Sólo una tregua. Ahora hay una guerra abierta en el BCE por la próxima decisión de política monetaria. Por un lado, los halcones, encabezados por Isabel Schnabel, siguen creyendo que es necesaria otra subida de tipos para que la inflación vuelva al 2 por ciento. Por el otro, Fabio Panetta, que lanza una advertencia destinada a aterrizar directamente en el escritorio de Christine Lagarde: 2026 no es 2022 y reaccionar al nuevo shock energético con la misma receta adoptada tras la invasión rusa de Ucrania correría el riesgo de convertirse en un error de política monetaria.
Hace sólo dos semanas, en una entrevista con Die Zeit, Schnabel, miembro del Comité Ejecutivo del BCE y punto de referencia para el ala más rigurosa del Consejo de Gobierno, afirmó que “según las perspectivas actuales, tendremos que aumentar aún más los tipos de interés para que la inflación vuelva al objetivo del 2% a medio plazo”. Un mensaje claro, que sugiere que la batalla contra la inflación aún no ha terminado. La respuesta de Panetta llegó ayer. Sin citar nunca directamente a Schnabel o a Lagarde, el gobernador del Banco de Italia desmanteló de hecho el marco teórico de los partidarios de nuevos aumentos, al enviar una advertencia al presidente del BCE para que evitara embarcarse en un camino predeterminado de mayor ajuste monetario.

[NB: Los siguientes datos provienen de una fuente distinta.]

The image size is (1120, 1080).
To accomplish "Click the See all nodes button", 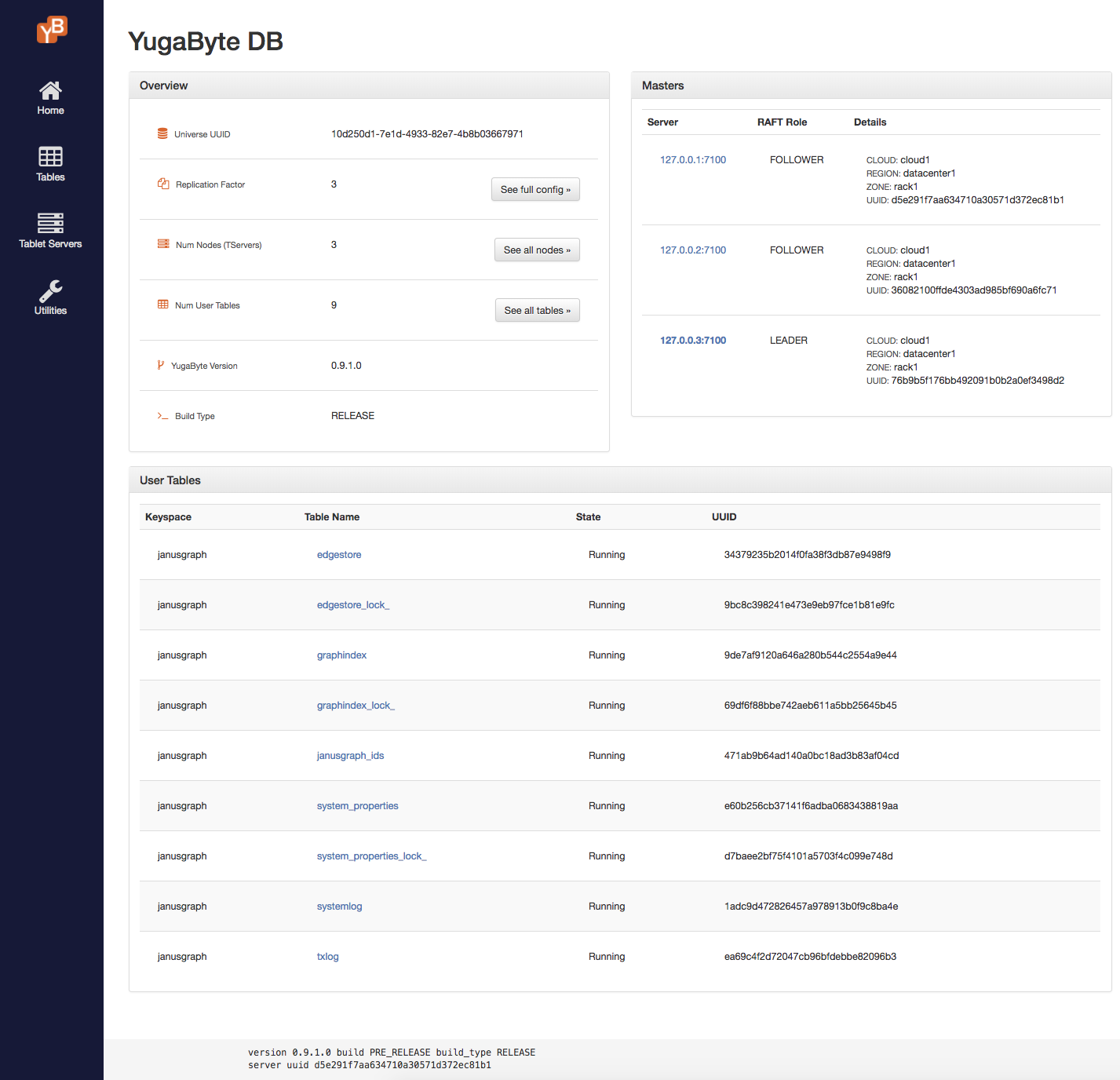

En su intervención en la conferencia final de la red ChaMP, Panetta recordó que el actual shock energético provocado por las tensiones en Oriente Medio presenta características profundamente diferentes con respecto al de 2022. La demanda hoy es mucho menor, los tipos de interés reales ya son significativamente más altos y el aumento afecta principalmente al petróleo, que históricamente genera efectos inflacionarios menos persistentes que el gas natural. Por este motivo, según el gobernador, Frankfurt debe evitar subestimar el riesgo inflacionario y repetir automáticamente la respuesta adoptada hace cuatro años. “El BCE debe evolucionar entre estos dos extremos”, explicó. “No debemos considerar el shock como temporal ni reaccionar como si la economía estuviera en la misma situación que hace cuatro años”. Una frase que suena a referencia directa al liderazgo de Lagarde en el mismo momento en el que se intensifica el enfrentamiento en el seno del Consejo de Gobierno entre quienes siguen favoreciendo la estabilidad de precios y quienes temen que una excesiva austeridad acabe agravando la debilidad del crecimiento europeo.
Según Panetta, de hecho, el contexto económico de la zona del euro también ha cambiado profundamente. En los últimos años, la capacidad de importación de gas natural licuado ha aumentado, los proveedores de energía se han diversificado y la participación de las energías renovables en la generación de electricidad ha aumentado significativamente.
El gobernador también señaló que las negociaciones en curso entre Estados Unidos e Irán podrían llevar los precios de la energía a niveles inferiores a los supuestos contenidos en las proyecciones de junio del BCE, lo que refuerza la necesidad de mantener un enfoque flexible. En un contexto tan incierto, concluyó, los bancos centrales deben evitar automatismos que corren el riesgo de resultar contraproducentes.